There may be some fancy `igraph`

ways to combine these networks, but I think the most straight forward approach is to get the edgelist for every network, using `rbind`

to combine them, and then eliminate any duplicate edges.

I’m going to do this once with 10 egos and once with 60 egos. Since each egonetwork is stored in a list, I’ll use `lapply`

to `get.edgelist`

and converted all the edgelists into `data.frame`

so that they can be unlisted using `dplyr::bind_rows`

.

```
params <- c(-8,4)
egonet10 <- egonetworks(N=500, params = params, N_egos = 10)[[3]]
egonet60 <- egonetworks(N=500, params = params, N_egos = 60)[[3]]
# add names to egonetworks
for(i in seq_along(egonet10)) {
V(egonet10[[i]])$name <- V(egonet10[[i]])$vid
}
for(i in seq_along(egonet60)) {
V(egonet60[[i]])$name <- V(egonet60[[i]])$vid
}
# get edgelists
el10 <- dplyr::bind_rows(
lapply(
lapply(egonet10, get.edgelist), as.data.frame) )
el60 <- dplyr::bind_rows(
lapply(
lapply(egonet60, get.edgelist), as.data.frame) )
# graph the edgelist without duplicates
g10 <- graph.data.frame(el10[ !duplicated(el10), ])
g60 <- graph.data.frame(el60[ !duplicated(el60), ])
```

## Network comparisons

How do network statistics calculated on the compiled egonetworks compared to the full network?

```
## Network N_nodes Density AvgPathLength Connectedness
## 1 Complete 500 0.004857715 7.705835 0.7498677
## 2 60Egos 289 0.004060938 1.775687 0.9793829
## 3 10Egos 91 0.010866911 1.617834 0.3789988
```

# Concluding thoughts

- Egocentric networks are capable of estimating the structure of large networks with much lower research effort.
- Network simulation and the
`egonetworks`

function are tools for anticipating how much research effort is needed. They can be used like a power analysis. - Theory and ethnographic knowledge is necessary for adequate research design, but relatively little prior knowledge is needed to come up with useful simulations.

We have not touched on inferential statistics with `ego.ergm`

but this package is very useful for developing statistically models on egocentrically sampled data. We will cover this in a future post.

# References

Fu, Yang-chih. 2007. “Contact Diaries: Building Archives of Actual and Comprehensive Personal Networks.” *Field Methods* 19 (2): 194–217.

Heckathorn, Douglas D. 1997. “Respondent-Driven Sampling: A New Approach to the Study of Hidden Populations.” *Social Problems* 44 (2): 174–99.

———. 2002. “Respondent-Driven Sampling II: Deriving Valid Population Estimates from Chain-Referral Samples of Hidden Populations.” *Social Problems* 49 (1): 11–34.
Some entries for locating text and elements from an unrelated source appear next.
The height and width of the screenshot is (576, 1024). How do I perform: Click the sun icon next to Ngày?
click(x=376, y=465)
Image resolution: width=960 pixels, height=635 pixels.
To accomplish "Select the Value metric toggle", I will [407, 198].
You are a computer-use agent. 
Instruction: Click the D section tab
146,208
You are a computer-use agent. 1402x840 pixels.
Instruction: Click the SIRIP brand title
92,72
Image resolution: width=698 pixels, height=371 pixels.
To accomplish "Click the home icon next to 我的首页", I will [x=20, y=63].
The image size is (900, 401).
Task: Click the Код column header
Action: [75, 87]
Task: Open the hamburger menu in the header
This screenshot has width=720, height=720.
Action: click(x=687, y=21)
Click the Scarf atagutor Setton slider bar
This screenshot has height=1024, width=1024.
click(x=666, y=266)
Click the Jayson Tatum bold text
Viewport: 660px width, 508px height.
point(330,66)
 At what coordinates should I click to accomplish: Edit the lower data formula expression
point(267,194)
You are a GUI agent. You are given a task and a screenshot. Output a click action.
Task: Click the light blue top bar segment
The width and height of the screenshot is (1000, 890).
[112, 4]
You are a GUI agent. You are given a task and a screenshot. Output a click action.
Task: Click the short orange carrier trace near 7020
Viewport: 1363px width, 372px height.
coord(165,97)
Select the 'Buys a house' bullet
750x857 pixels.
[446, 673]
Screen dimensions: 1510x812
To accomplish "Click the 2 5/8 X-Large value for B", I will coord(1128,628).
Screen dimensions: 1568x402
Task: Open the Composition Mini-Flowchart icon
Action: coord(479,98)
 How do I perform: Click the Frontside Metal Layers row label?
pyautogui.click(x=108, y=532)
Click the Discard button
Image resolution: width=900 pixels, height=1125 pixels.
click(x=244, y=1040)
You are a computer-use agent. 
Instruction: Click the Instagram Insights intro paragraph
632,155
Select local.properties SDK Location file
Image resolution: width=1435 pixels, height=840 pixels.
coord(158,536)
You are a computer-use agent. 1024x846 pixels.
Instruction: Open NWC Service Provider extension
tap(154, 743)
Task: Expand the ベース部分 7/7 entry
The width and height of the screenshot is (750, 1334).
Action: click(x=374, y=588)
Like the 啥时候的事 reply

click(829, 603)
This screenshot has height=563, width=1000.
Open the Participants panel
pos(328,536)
Krivitsky, Pavel N, and Martina Morris. 2017. “Inference for Social Network Models from Egocentrically Sampled Data, with Application to Understanding Persistent Racial Disparities in HIV Prevalence in the US.” *The Annals of Applied Statistics* 11 (1): 427.

Laumann, Edward O, Peter V Marsden, and David Prensky. 1989. “The Boundary Specification Problem in Network Analysis.” *Research Methods in Social Network Analysis* 61: 87.

Marsden, Peter V. 2002. “Egocentric and Sociocentric Measures of Network Centrality.” *Social Networks* 24 (4): 407–22.

Ready, Elspeth, Patrick Habecker, Roberto Abadie, Carmen A Dávila-Torres, Angélica Rivera-Villegas, Bilal Khan, and Kirk Dombrowski. 2020. “Comparing Social Network Structures Generated Through Sociometric and Ethnographic Methods.” *Field Methods* 32 (4): 416–32.